A LIMERICK solicitor’s High Court challenge against the granting of a waste incineration licence to Irish Cement for its production site at Castlemungret will commence on May 10.
Michelle Hayes, who is President of Environmental Trust Ireland, is seeking to revoke the Irish Cement licence allowing the company to burn up to 90,000 tonnes of tyres, sewage, animal carcasses, animal faeces, bone meal, mine waste and tailings a year.
The High Court challenge comes in the wake of the EPA decision made on May 18 last year to grant a waste co-incineration licence to Irish Cement following a six-day oral hearing in December 2020.
The case is due to commence on May 10 for seven days in the Commercial Court, which is a special division of the High Court for cases worth over one million euro.
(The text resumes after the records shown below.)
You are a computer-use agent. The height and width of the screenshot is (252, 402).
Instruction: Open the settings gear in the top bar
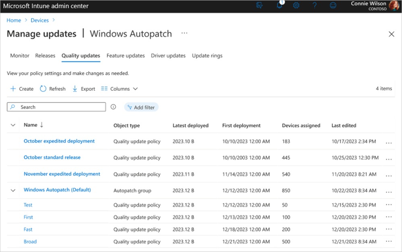(296, 6)
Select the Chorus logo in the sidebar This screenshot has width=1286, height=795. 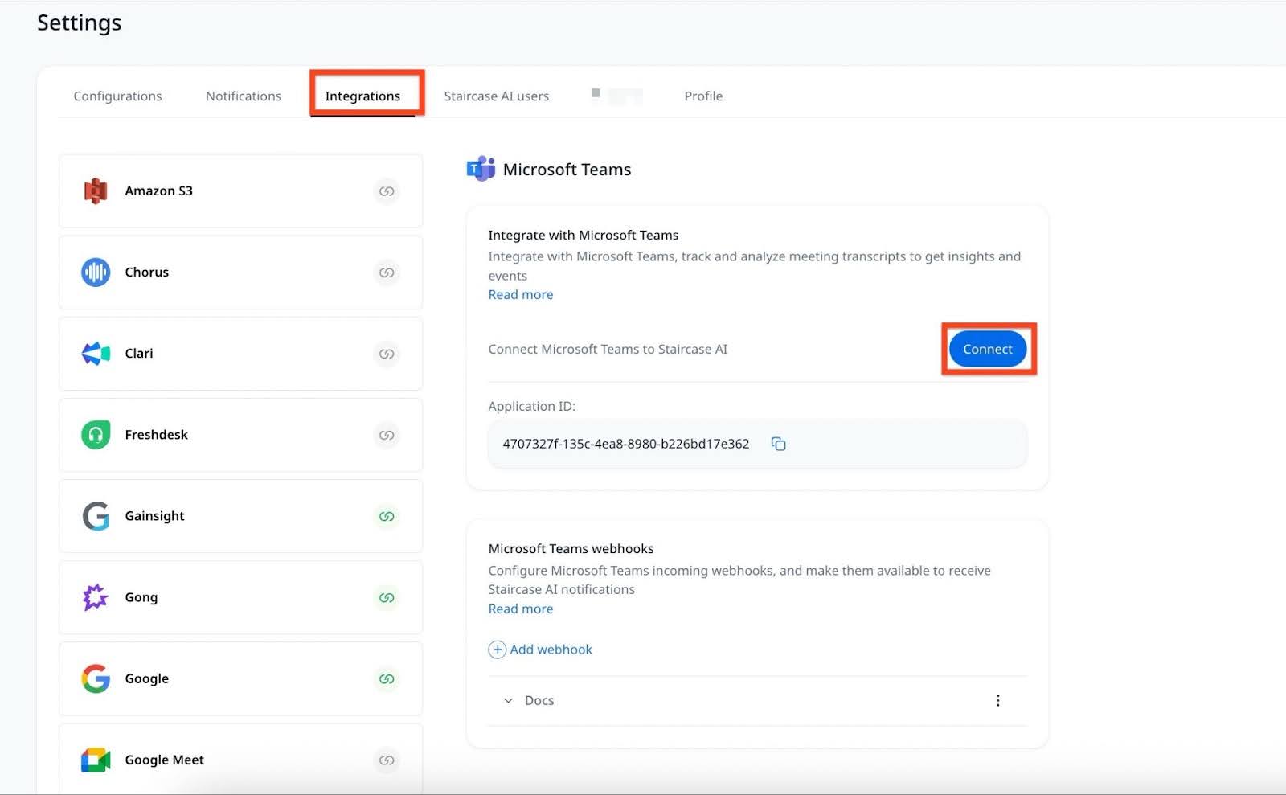pyautogui.click(x=95, y=272)
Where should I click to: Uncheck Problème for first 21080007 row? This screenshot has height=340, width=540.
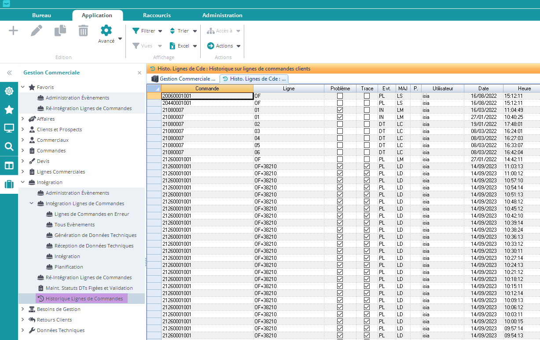click(340, 110)
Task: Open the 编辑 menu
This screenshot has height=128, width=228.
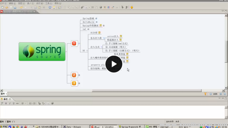Action: tap(12, 4)
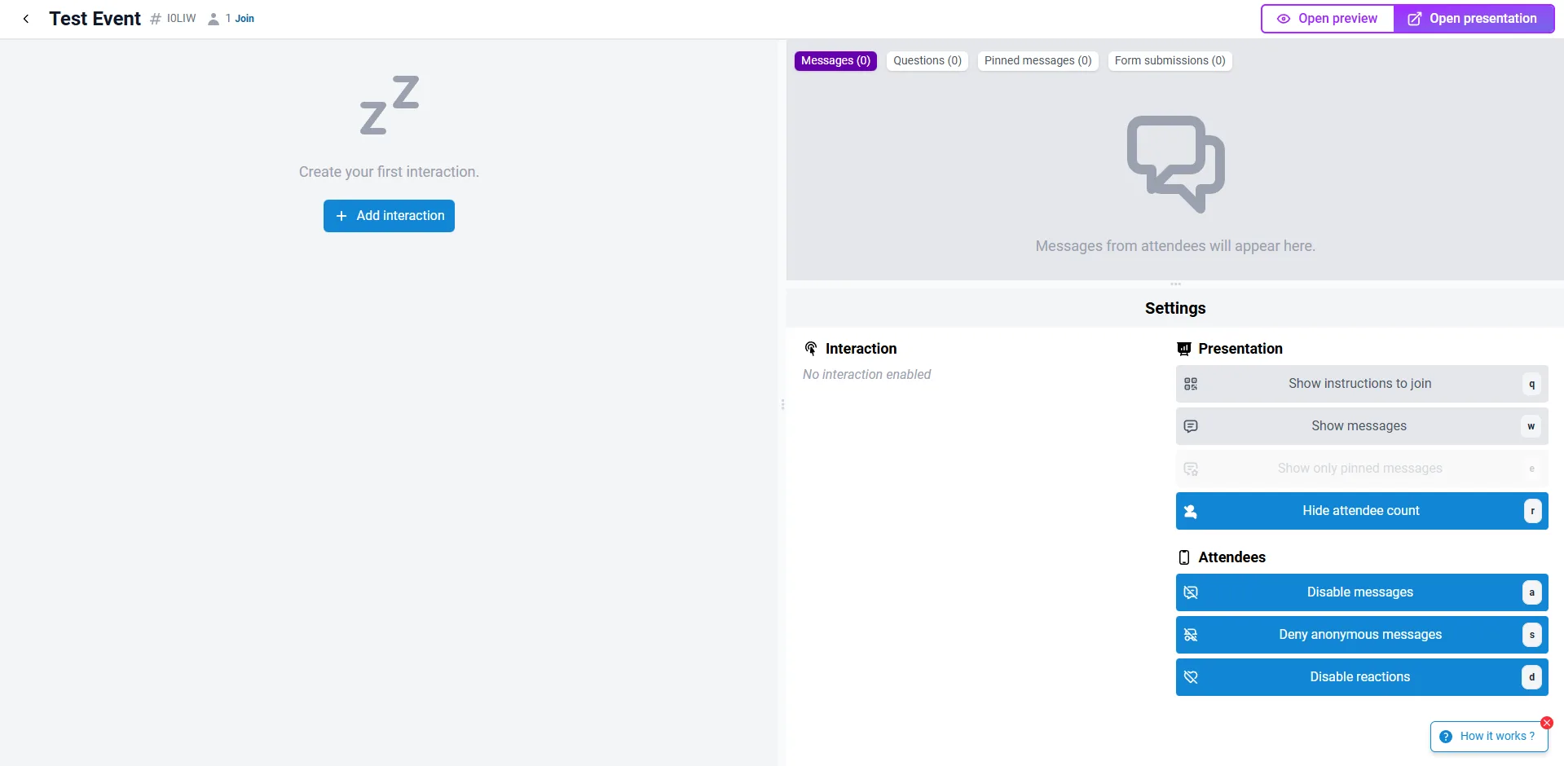1564x766 pixels.
Task: Click the question mark icon on How it works
Action: [x=1447, y=736]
“This is too important an issue to go unchallenged for the people of Limerick, Tipperary and Clare, who will be most affected if the incinerator goes ahead,” Ms Hayes told the Limerick Post.
“Surprisingly, the Minister for the Environment is vehemently opposing my application and is intent that the Incineration Licence granted to Irish Cement stands.
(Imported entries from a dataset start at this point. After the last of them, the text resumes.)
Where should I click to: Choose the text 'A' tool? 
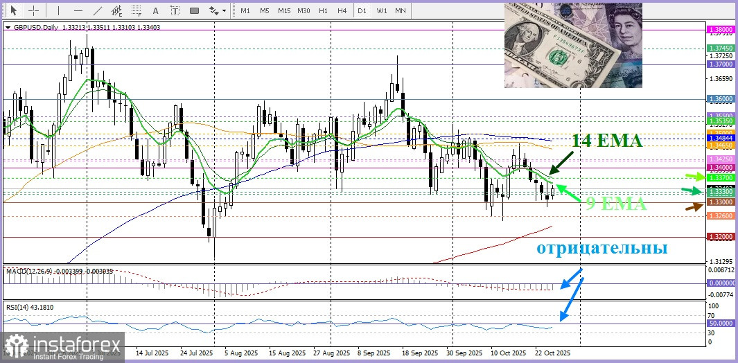(x=155, y=10)
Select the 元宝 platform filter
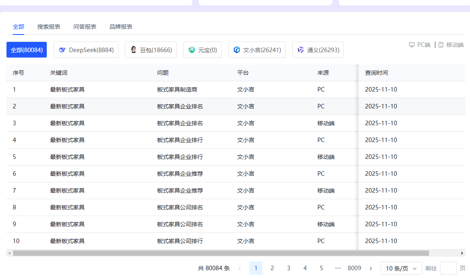The width and height of the screenshot is (470, 278). pos(202,49)
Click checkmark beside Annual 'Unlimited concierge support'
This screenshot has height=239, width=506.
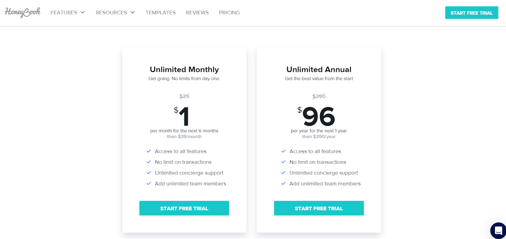pos(283,173)
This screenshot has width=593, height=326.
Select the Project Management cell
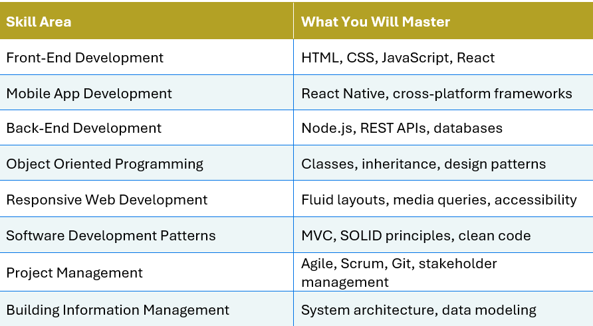click(74, 273)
“Since I instigated proceedings in July 2021, this case has been in court at least seven times. It is a mammoth task for an individual to take on such formidable opposition including the EPA, Irish Cement, Environment Minister Eamon Ryan and the Attorney General, who are vigorously opposing my application to quash the licence granted to Irish Cement for an Incinerator,” Ms Hayes explained.